Who are the parties to a fidelity bond?

There are three parties to an ERISA fidelity bond – the insured, the insurer, and the covered. The 401(k) plan is the insured, the surety company is the insurer, and the plan official is the covered. As the insured, a 401(k) plan can make a claim on the bond when a loss occurs.

Are all 401(k) plans required to have a bond?

No. Solo 401(k) plans are not subject to the fidelity bond requirement. Neither are retirement plans sponsored by churches or governmental entities.

How much coverage must a bond provide?

Generally, each plan official must be bonded for at least 10% of the funds they handle as of the first day of the plan year, subject to a $1,000 minimum. However, 401(k) plans are not obligated to have more than $500,000 in total coverage. There are two exceptions:

  • For plans that hold employer stock, the $500,000 cap is increased to $1,000,000.
  • For plans that hold “non-qualifying assets” (e.g., real estate or limited partnerships), the minimum bond amount is the greater of 1) 10% of plan assets or 2) 100% of the value of the non-qualifying assets.

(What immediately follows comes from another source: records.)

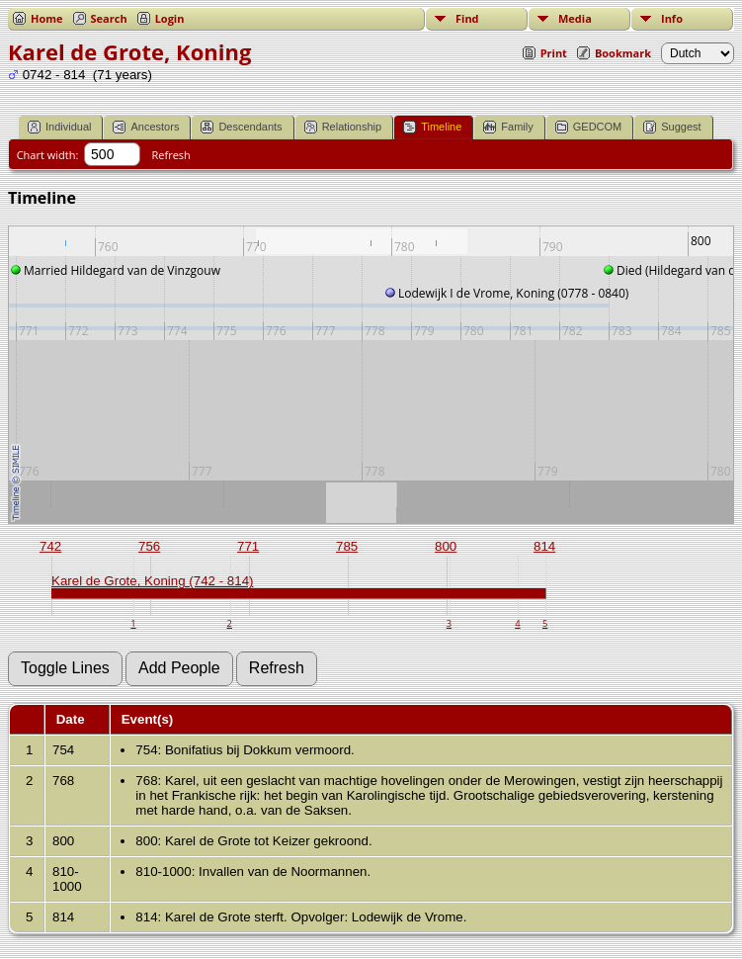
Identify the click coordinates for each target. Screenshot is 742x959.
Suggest (672, 127)
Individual (59, 127)
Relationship (343, 127)
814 (544, 546)
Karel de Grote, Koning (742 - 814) (152, 580)
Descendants (241, 127)
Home (47, 18)
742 (50, 546)
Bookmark (623, 52)
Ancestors (146, 127)
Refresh (171, 154)
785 (347, 546)
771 (248, 546)
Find (467, 18)
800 (445, 546)
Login (170, 18)
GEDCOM (588, 127)
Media (575, 18)
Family (508, 127)
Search (109, 18)
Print (553, 52)
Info (672, 18)
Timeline (432, 127)
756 (149, 546)
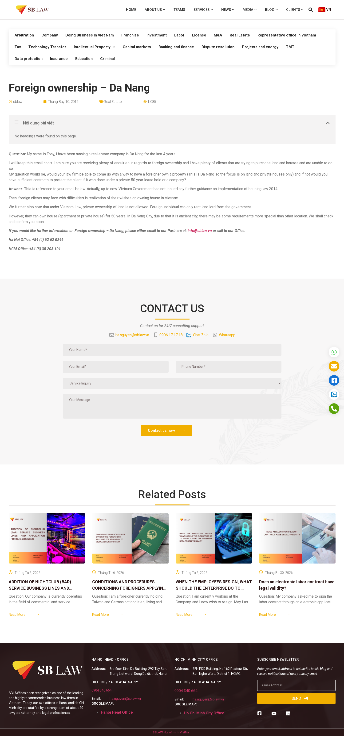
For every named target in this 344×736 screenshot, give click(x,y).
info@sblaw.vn (200, 230)
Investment (156, 35)
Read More (17, 614)
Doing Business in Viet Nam (89, 35)
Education (84, 58)
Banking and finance (176, 47)
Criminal (107, 58)
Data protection (29, 58)
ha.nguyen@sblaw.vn (125, 698)
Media (250, 9)
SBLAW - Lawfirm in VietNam (172, 732)
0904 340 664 (101, 690)
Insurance (59, 58)
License (199, 35)
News (227, 9)
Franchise (130, 35)
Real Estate (240, 35)
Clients (294, 9)
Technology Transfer (47, 47)
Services (203, 9)
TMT (290, 47)
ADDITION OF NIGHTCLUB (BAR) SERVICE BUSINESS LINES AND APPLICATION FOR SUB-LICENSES (42, 588)
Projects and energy (260, 47)
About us (155, 9)
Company (49, 35)
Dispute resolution (218, 47)
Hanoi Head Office (117, 712)
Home (131, 10)
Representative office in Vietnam (286, 35)
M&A (218, 35)
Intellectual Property (94, 47)
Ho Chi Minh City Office (204, 713)
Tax (18, 47)
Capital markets (137, 47)
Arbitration (24, 35)
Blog (271, 9)
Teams (179, 10)
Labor (179, 35)
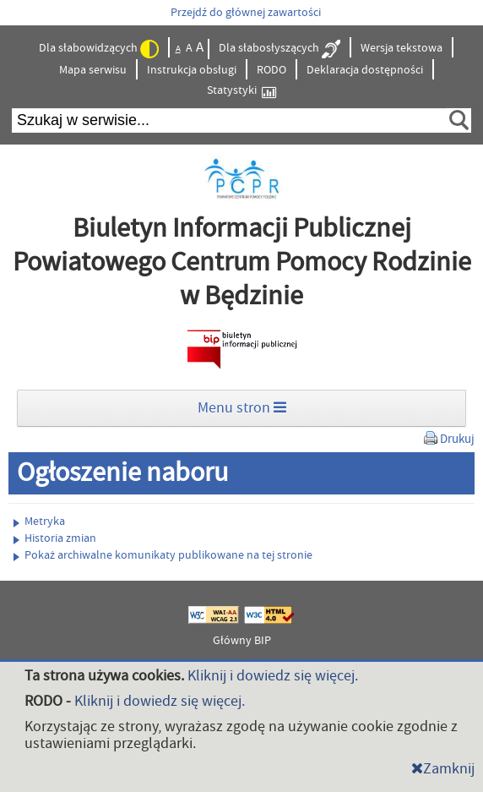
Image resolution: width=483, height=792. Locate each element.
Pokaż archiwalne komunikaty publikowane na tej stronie (163, 555)
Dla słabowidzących (99, 49)
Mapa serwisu (93, 70)
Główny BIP (242, 640)
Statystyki (241, 91)
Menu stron (242, 408)
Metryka (39, 521)
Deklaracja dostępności (365, 70)
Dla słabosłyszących (279, 49)
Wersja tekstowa (401, 48)
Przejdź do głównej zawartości (246, 12)
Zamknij (443, 768)
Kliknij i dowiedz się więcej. (272, 675)
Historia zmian (55, 538)
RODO (271, 70)
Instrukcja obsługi (191, 70)
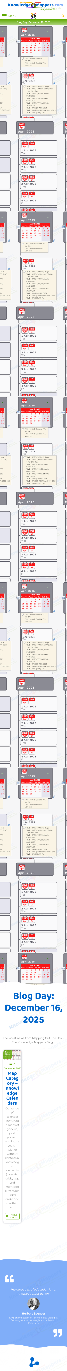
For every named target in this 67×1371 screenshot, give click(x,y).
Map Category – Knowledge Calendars (12, 1088)
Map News (7, 1054)
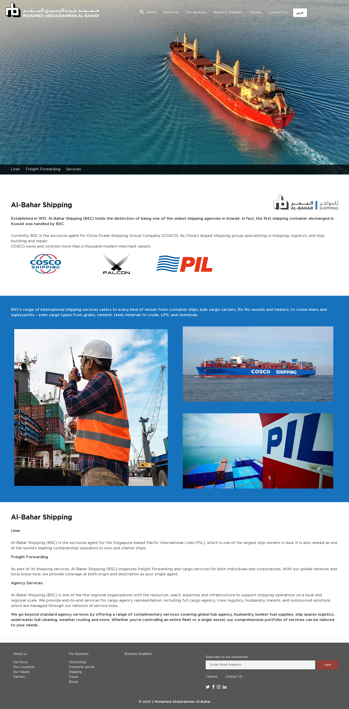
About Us (171, 12)
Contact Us (278, 12)
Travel (73, 677)
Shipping (75, 672)
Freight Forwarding (43, 169)
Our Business (196, 12)
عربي (300, 12)
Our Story (20, 662)
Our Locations (23, 667)
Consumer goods (82, 667)
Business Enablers (228, 12)
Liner (15, 169)
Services (73, 169)
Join (327, 665)
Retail (73, 682)
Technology (77, 662)
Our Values (21, 672)
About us (20, 654)
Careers (255, 12)
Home (151, 12)
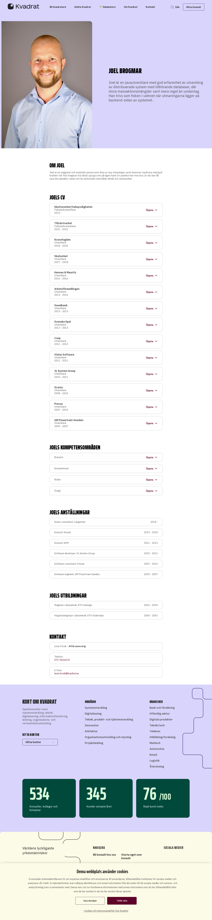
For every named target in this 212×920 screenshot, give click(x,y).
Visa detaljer (90, 900)
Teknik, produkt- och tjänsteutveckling (109, 719)
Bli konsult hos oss (104, 854)
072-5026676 (62, 659)
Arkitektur (91, 731)
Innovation (91, 725)
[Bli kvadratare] (58, 7)
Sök (175, 7)
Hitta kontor (40, 742)
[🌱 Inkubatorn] (107, 7)
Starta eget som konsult (131, 856)
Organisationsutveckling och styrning (108, 737)
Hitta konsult (191, 7)
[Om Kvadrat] (131, 7)
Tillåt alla (122, 900)
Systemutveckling (96, 707)
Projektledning (94, 743)
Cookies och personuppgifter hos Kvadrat (106, 910)
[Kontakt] (150, 7)
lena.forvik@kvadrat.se (66, 673)
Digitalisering (93, 713)
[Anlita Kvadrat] (82, 7)
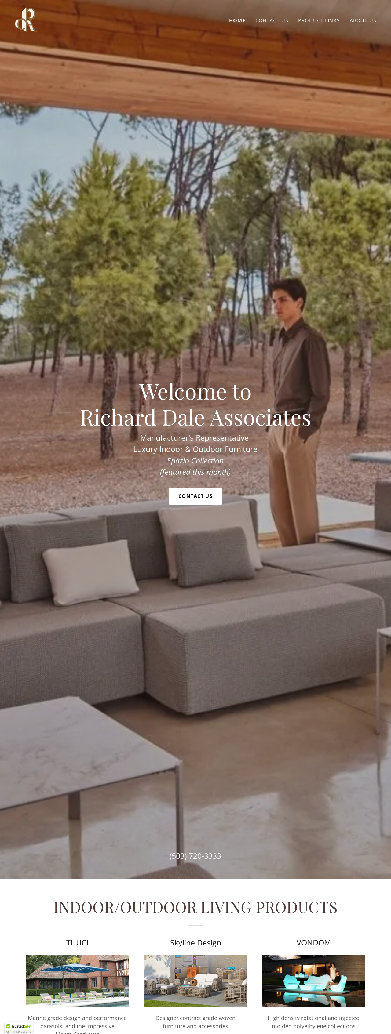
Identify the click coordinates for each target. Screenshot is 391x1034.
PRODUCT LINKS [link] (319, 20)
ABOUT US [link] (363, 20)
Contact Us (195, 496)
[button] (19, 1028)
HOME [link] (237, 20)
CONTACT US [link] (271, 20)
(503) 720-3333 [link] (195, 856)
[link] (26, 19)
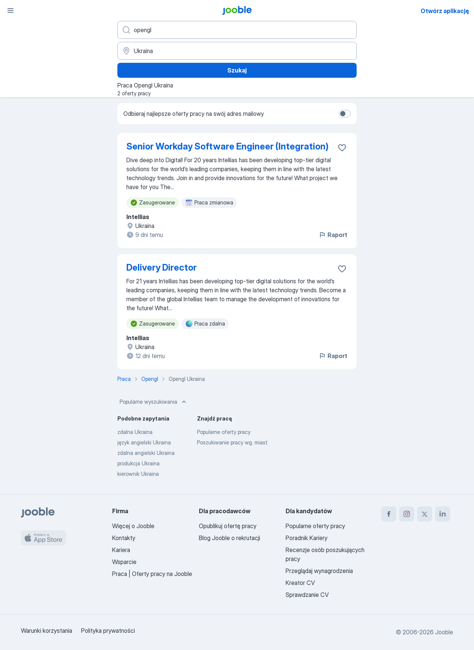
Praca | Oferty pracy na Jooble (152, 573)
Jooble (444, 632)
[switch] (345, 113)
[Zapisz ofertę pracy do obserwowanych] (342, 147)
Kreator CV (300, 582)
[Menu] (10, 10)
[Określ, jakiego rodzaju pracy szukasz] (237, 30)
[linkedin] (442, 513)
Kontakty (123, 538)
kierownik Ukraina (138, 474)
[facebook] (388, 513)
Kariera (121, 550)
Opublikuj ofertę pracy (227, 526)
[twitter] (424, 513)
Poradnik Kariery (306, 538)
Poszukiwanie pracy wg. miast (232, 442)
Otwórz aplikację (445, 11)
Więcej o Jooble (133, 526)
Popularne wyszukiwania (154, 402)
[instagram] (406, 513)
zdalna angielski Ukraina (146, 453)
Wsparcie (124, 562)
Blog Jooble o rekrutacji (229, 538)
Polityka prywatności (108, 630)
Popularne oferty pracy (223, 432)
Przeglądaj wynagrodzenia (319, 570)
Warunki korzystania (46, 630)
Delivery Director (161, 267)
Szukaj (237, 70)
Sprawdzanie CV (307, 594)
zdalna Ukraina (135, 432)
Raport (332, 234)
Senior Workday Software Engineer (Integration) (227, 146)
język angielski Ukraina (144, 442)
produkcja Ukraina (138, 463)
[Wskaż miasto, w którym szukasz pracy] (237, 51)
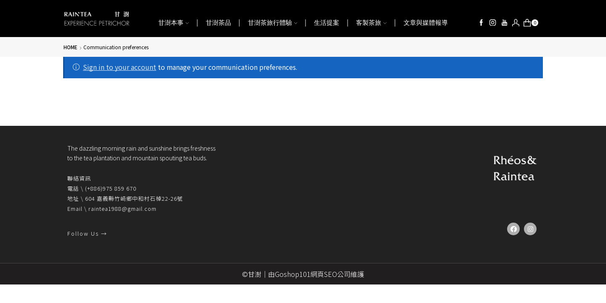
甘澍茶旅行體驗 (273, 22)
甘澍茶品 (218, 22)
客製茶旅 (371, 22)
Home (70, 46)
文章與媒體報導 (426, 22)
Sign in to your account (119, 67)
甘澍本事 (173, 22)
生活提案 (326, 22)
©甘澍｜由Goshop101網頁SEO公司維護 (303, 274)
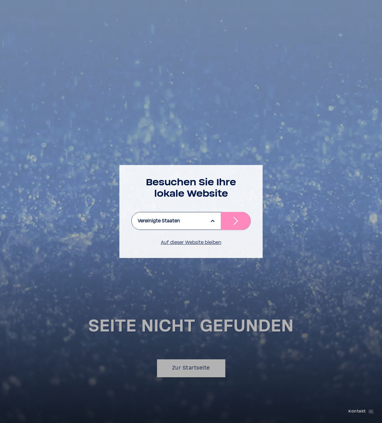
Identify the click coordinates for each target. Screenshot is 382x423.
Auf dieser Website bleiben (191, 242)
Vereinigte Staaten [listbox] (159, 221)
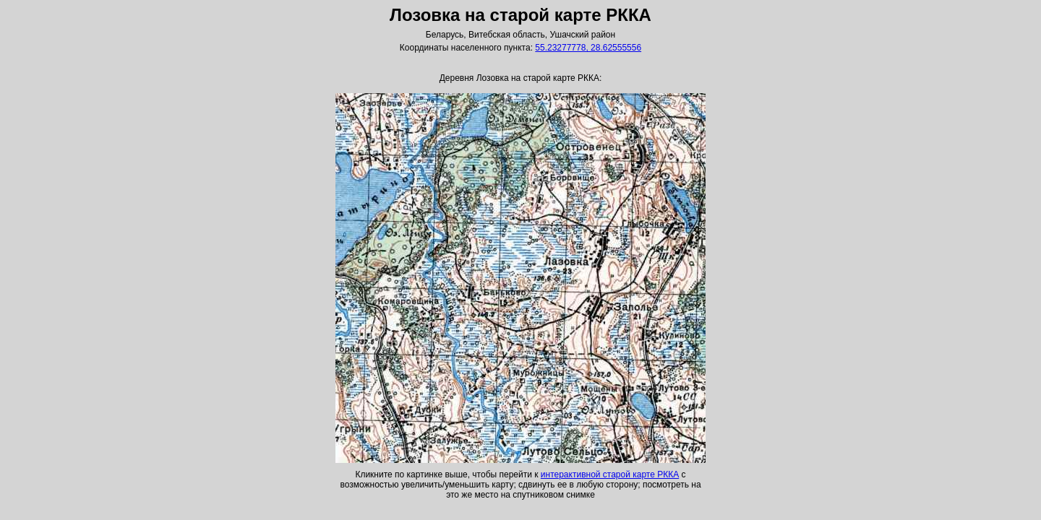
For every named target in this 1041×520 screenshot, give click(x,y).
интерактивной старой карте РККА (610, 474)
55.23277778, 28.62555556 (588, 48)
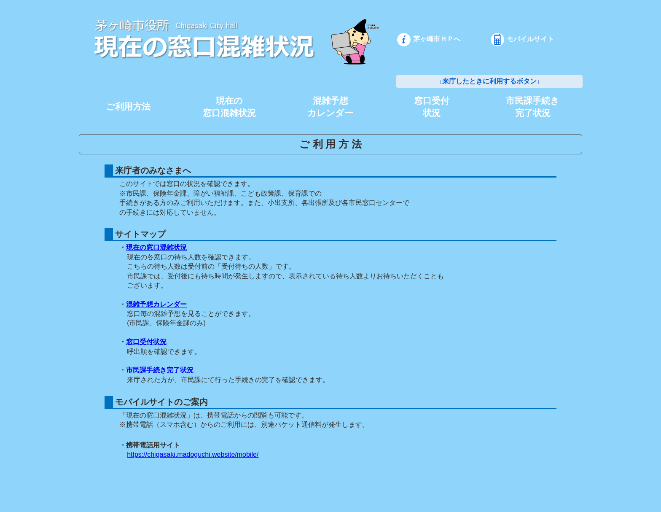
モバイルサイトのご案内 (160, 402)
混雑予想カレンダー (156, 304)
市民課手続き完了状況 (159, 370)
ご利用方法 (128, 106)
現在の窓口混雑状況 (156, 247)
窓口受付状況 (146, 341)
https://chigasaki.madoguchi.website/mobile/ (192, 454)
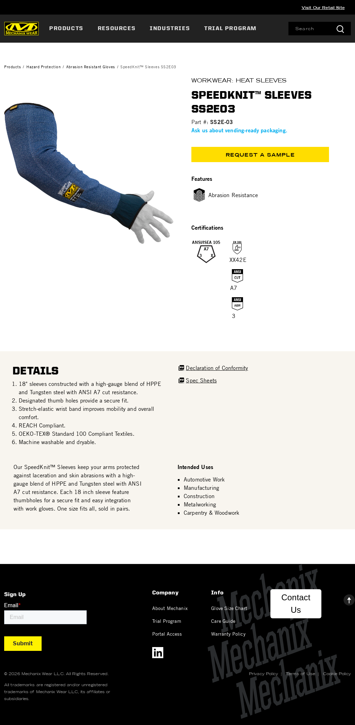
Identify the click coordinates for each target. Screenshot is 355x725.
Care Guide (223, 621)
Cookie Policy (337, 673)
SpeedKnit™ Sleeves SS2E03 (148, 66)
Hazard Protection (43, 66)
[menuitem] (67, 28)
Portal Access (167, 633)
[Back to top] (343, 598)
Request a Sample (260, 155)
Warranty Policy (228, 633)
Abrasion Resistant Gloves (90, 66)
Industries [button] (170, 28)
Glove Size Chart (229, 608)
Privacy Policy (263, 673)
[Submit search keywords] (340, 28)
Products (12, 66)
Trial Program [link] (230, 28)
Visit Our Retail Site (323, 7)
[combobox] (319, 28)
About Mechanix (170, 608)
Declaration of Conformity (217, 367)
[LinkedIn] (157, 652)
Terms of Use (300, 673)
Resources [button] (117, 28)
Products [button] (66, 28)
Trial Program (166, 621)
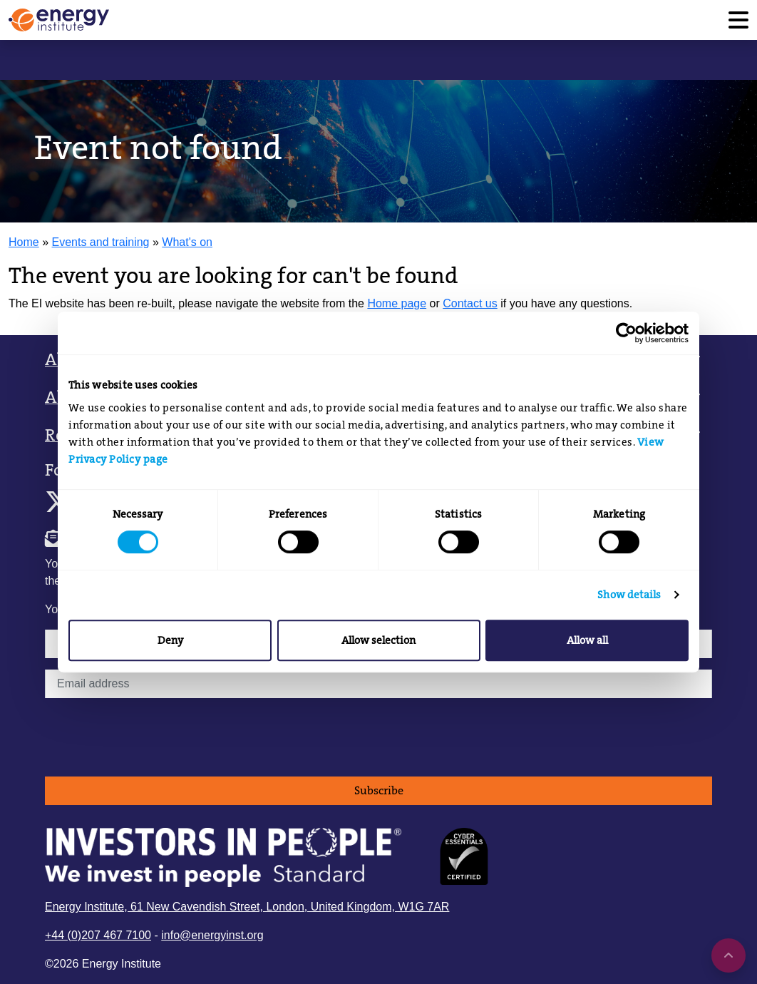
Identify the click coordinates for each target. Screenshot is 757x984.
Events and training (101, 242)
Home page (396, 303)
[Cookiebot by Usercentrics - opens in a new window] (626, 333)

A 401(k) plan can purchase more coverage, but it’s not required. Further, an ERISA fidelity bond can’t have a deductible - in other words, it must cover the first dollar of a loss.

What’s the minimum term of a bond?

A fidelity bond’s term can’t be less than one year. However, it can be longer. Bonds that cover multiple years typically contain an “inflation guard” provision – so the plan’s coverage amount automatically satisfies ERISA each year.

Is a fidelity bond the same as fiduciary liability insurance?

No. While a fidelity bond insures a 401(k) plan against losses due to fraud or dishonesty by persons who handle plan funds or property, fiduciary liability insurance insures plan fiduciaries in case they fail to meet their fiduciary responsibilities.

While a fidelity bond is required by ERISA, fiduciary liability insurance is not.

Can an ERISA fidelity bond be paid from 401(k) plan assets?

Yes. A fidelity bond can be paid by either the 401(k) plan or plan sponsor.

Are fidelity bond requirements monitored by the government?

Yes. 401(k) plans must report the dollar amount of their fidelity bond on their annual Form 5500. The government reviews these filings to confirm sufficient bonding.

What are the consequences for failing to meet ERISA’s bonding requirements?

There are no specific penalties. However, there are substantial risks associated with not meeting ERISA’s bonding requirements, including:

  • Failing to report a sufficient bond on the Form 5500 can trigger a plan audit.
  • It’s unlawful under ERISA for plan officials not to be bonded.
  • 401(k) fiduciaries can be held personally liable for losses that should have been covered by a fidelity bond.

Fidelity bonds are affordable and easily purchased

Bottom line – if your 401(k) plan only holds publicly-traded securities (e.g., mutual funds, ETFs or common stock), obtaining an adequate fidelity bond is typically cheap and easy. “Blanket” bonds – which cover all your employees – are available for as little as $100 per year. Further, many surety companies make it possible to purchase new bonds or renewals online in minutes.

In short, it’s rarely difficult to meet ERISA’s bonding requirements when you understand their basics. If you have additional questions, your 401(k) provider should be able to help.